Esercizi proposti:
a) Secondo il brano, in quale campo si colloca la competenza di Vallortigara?
b) Riscrivi la parte del brano che inizia con "Possiamo comprendere perché" e prosegue fino a "la nostra mente.", cambiando "domanda" in "questione".

Tutto deve avere per noi una spiegazione. Ogni spiegazione che ci danno o che ci diamo, la accogliamo con una grande soddisfazione e un vero sollievo psicologico. Perché ne abbiamo bisogno. Non possiamo vivere senza spiegazioni. Che sono poi di due grandi tipi: che cosa ha causato o causerà un dato evento e con quale scopo ciò è accaduto o accadrà. L'esistenza di una causa, ma soprattutto di un fine, presuppone quindi quasi sempre per noi l'intervento di un agente animato, anche per spiegare l'origine del mondo e le vicende del processo evolutivo. È per noi uomini quasi una necessità fisica. Questa, stretta stretta, potrebbe essere la sintesi del bel libro Nati per credere di Vittorio Girotto, Telmo Pievani e Giorgio Vallortigara recentemente uscito da Codice Edizioni (pp. 203, e 19). A tutto questo andrebbe in verità aggiunto il fatto che noi viviamo come «cuccioli » o giovani adulti per tanto tempo e ci aspettiamo sempre, più o meno inconsapevolmente, che qualcuno ci accudisca, o almeno pensi a noi e non ci ignori.Queste considerazioni chiariscono la nostra naturale inclinazione a credere all'esistenza di esseri e agenti sovrannaturali o preternaturali, e potrebbero rappresentare un potente antidoto alle tonnellate di sciocchezze, più o meno intellettualmente raffinate e finemente argomentate, che ci toccherà di ascoltare in questo 2009, anno darwiniano per eccellenza, contro Darwin e le affermazioni del darwinismo nel suo complesso. Perché siate sicuri che qualcosa del genere accadrà; troppa è la nostra naturale diffidenza, se non avversione, nei riguardi delle semplici e lineari formulazioni del darwinismo e del neodarwinismo.
Possiamo comprendere perché le cose stiano in questi termini? Tale è appunto la domanda che i nostri autori si pongono e alla quale cercano di rispondere nel quadro delle loro competenze individuali — rispettivamente la psicologia cognitiva del pensiero e del ragionamento (Girotto), la dottrina evoluzionistica (Pievani) e l'etologia (Vallortigara). Tutti e tre concordano comunque sul fatto che la spiegazione possa e debba essere cercata nelle pieghe dello stesso processo evolutivo che ha forgiato il nostro corpo e la nostra mente.

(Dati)
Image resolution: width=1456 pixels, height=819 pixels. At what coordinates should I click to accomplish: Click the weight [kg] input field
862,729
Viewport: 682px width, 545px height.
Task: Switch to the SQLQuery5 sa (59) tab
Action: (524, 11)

Soluzioni in ordine:
a) L'etologia.

b)
Possiamo comprendere perché le cose stiano in questi termini? Tale è appunto la questione che i nostri autori si pongono e alla quale cercano di rispondere nel quadro delle loro competenze individuali — rispettivamente la psicologia cognitiva del pensiero e del ragionamento (Girotto), la dottrina evoluzionistica (Pievani) e l'etologia (Vallortigara). Tutti e tre concordano comunque sul fatto che la spiegazione possa e debba essere cercata nelle pieghe dello stesso processo evolutivo che ha forgiato il nostro corpo e la nostra mente.